Abstract:  Causality plays a fundamental role in both human reasoning and complex system analysis. For example, as Cyber-Physical Systems (CPS) - such as smart grids or smart factories - become increasingly complex, understanding causal relationships between events happening in these systems is essential for tasks such as anomaly detection and fault diagnosis. Yet, major challenges remain in acquiring and managing causal knowledge. Firstly, in terms of acquisition, while eliciting causal knowledge from domain experts is the most reliable approach, automated methods are needed to increase the efficiency of this acquisition process. In that vein, starting from the context of smart grids, in this talk we will illustrate causal knowledge acquisition methods that augment domain-expert based acquisition with statistical and LLM-based methods. Secondly, when deploying a  variety of causal knowledge acquisition methods, it becomes challenging to integrate and combine their outputs, as these diverge both syntactically and semantically. To that end, we present a neuro-symbolic platform for supporting the management of causal knowledge derived through a variety of acquisition methods.

Bio: 

Prof. Dr. Marta Sabou is a professor for Information Systems and Business Engineering at  the Vienna University of Economics and Business (WU) and the Head of Institute for Data, Process and Knowledge Management (DPKM). She holds  a PhD in Artificial Intelligence from Vrije Universiteit Amsterdam, for which she received the IEEE Intelligent System’s Ten to Watch Award in 2006. During her career, she performed Artificial Intelligence (AI) research at the Open University UK, MODUL University Vienna, Siemens and the Vienna University of Technology.

Prof. Sabou leads the Semantic Systems research group, which performs foundational and applied research on topics ranging from knowledge engineering (knowledge graphs and their evaluation, data integration) to the development of novel intelligent systems that combine both symbolic and sub-symbolic AI techniques, i.e., neuro-symbolic systems. Increasingly, the group addresses topics in the area of Digital Humanism such as the auditing of AI systems and the involvement of human stakeholders in the design of intelligent systems.

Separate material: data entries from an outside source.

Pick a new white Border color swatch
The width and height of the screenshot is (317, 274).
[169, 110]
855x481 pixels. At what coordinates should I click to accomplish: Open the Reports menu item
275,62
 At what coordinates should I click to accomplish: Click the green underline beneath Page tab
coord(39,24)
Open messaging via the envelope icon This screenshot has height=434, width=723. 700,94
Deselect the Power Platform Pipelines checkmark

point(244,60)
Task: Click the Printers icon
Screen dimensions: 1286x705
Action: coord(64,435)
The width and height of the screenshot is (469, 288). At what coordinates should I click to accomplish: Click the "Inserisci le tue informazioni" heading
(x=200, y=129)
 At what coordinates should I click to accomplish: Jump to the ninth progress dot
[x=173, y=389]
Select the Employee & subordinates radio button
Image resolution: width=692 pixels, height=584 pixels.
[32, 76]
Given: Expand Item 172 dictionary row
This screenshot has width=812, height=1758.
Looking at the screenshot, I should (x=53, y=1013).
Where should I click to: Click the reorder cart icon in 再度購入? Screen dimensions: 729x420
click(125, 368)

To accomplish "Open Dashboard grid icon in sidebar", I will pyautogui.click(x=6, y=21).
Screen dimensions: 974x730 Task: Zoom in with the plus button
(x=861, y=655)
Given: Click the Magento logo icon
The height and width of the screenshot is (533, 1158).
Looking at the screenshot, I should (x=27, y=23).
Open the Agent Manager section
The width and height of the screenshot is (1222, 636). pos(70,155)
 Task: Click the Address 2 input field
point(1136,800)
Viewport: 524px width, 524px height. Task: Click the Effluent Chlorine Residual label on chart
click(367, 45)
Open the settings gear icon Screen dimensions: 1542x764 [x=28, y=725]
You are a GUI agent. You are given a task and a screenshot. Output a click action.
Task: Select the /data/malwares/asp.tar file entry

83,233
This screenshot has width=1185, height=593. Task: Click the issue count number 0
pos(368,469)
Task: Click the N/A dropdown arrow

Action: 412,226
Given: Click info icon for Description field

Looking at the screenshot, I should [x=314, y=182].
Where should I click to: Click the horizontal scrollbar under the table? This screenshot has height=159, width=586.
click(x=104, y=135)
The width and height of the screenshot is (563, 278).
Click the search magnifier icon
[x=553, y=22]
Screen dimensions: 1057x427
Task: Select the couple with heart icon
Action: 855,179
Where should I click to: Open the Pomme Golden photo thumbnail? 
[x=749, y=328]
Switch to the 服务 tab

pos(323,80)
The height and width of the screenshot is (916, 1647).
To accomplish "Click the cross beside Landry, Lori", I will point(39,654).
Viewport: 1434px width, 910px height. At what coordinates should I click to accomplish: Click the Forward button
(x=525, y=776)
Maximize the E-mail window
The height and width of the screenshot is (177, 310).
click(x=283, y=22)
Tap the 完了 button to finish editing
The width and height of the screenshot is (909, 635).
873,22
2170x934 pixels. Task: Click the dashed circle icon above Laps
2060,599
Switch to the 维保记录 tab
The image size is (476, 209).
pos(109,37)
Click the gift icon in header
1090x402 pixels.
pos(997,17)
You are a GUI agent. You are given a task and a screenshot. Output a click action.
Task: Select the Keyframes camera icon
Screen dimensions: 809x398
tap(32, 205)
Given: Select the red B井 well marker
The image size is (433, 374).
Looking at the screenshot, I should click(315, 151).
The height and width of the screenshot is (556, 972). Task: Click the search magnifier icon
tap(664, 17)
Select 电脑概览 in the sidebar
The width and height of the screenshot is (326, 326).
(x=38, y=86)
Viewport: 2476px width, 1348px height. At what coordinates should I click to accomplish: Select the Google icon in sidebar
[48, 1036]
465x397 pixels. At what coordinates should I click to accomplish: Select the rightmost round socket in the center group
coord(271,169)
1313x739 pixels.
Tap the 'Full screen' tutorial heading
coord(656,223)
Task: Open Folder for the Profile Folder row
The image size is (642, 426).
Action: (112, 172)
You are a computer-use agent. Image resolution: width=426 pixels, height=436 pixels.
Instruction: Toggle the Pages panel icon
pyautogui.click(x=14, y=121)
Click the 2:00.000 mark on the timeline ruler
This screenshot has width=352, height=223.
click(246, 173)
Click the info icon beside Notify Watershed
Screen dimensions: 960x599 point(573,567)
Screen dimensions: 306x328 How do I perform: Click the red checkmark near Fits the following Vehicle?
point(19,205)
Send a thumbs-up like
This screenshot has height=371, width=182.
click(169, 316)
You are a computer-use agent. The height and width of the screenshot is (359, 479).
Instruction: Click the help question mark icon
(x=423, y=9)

Professor of Machine Learning, School of Computer Science at Carnegie Mellon University, Pittsburgh, USA 

Lead a Neurosymbolic AI Group, CMU

Title:

From Opaque Representations to Causal Concepts: A Unified Theory of Concept Extraction

Abstract:

Modern AI systems encode their knowledge in dense, opaque representations, which is a fundamental barrier to the interpretable, causally grounded reasoning that neuro-symbolic and agentic AI demand. Concept extraction methods like sparse autoencoders attempt to recover meaningful symbolic concepts from these representations, but when should we trust the concepts they find? In this talk, we present a unified theoretical framework that recasts concept extraction as a generative model identification problem, yielding a meta-theorem that reduces identifiability to a simple geometric condition on the intersection of two sets. This result clarifies the guarantees, and failure modes, of widely used unsupervised extraction methods. We then show how the framework extends naturally when we move beyond the purely unsupervised setting: lightweight causal side information, such as known intervention targets or environment labels, can dramatically strengthen identifiability, connecting concept extraction to recent progress in causal representation learning. The upshot is a principled path from raw neural representations to the kind of causally meaningful, human-interpretable concepts that trustworthy neuro-symbolic systems require.

Bio: 

Pradeep Ravikumar is a Professor in the Machine Learning Department, School of Computer Science at Carnegie Mellon University. He is a Sloan Fellow, a Siebel Scholar, a recipient of the NSF CAREER Award, and a co-editor-chief of the Journal of Machine Learning Research. His recent research interests are in neuro-symbolic AI, combining statistical machine learning, and symbolic and causal learning.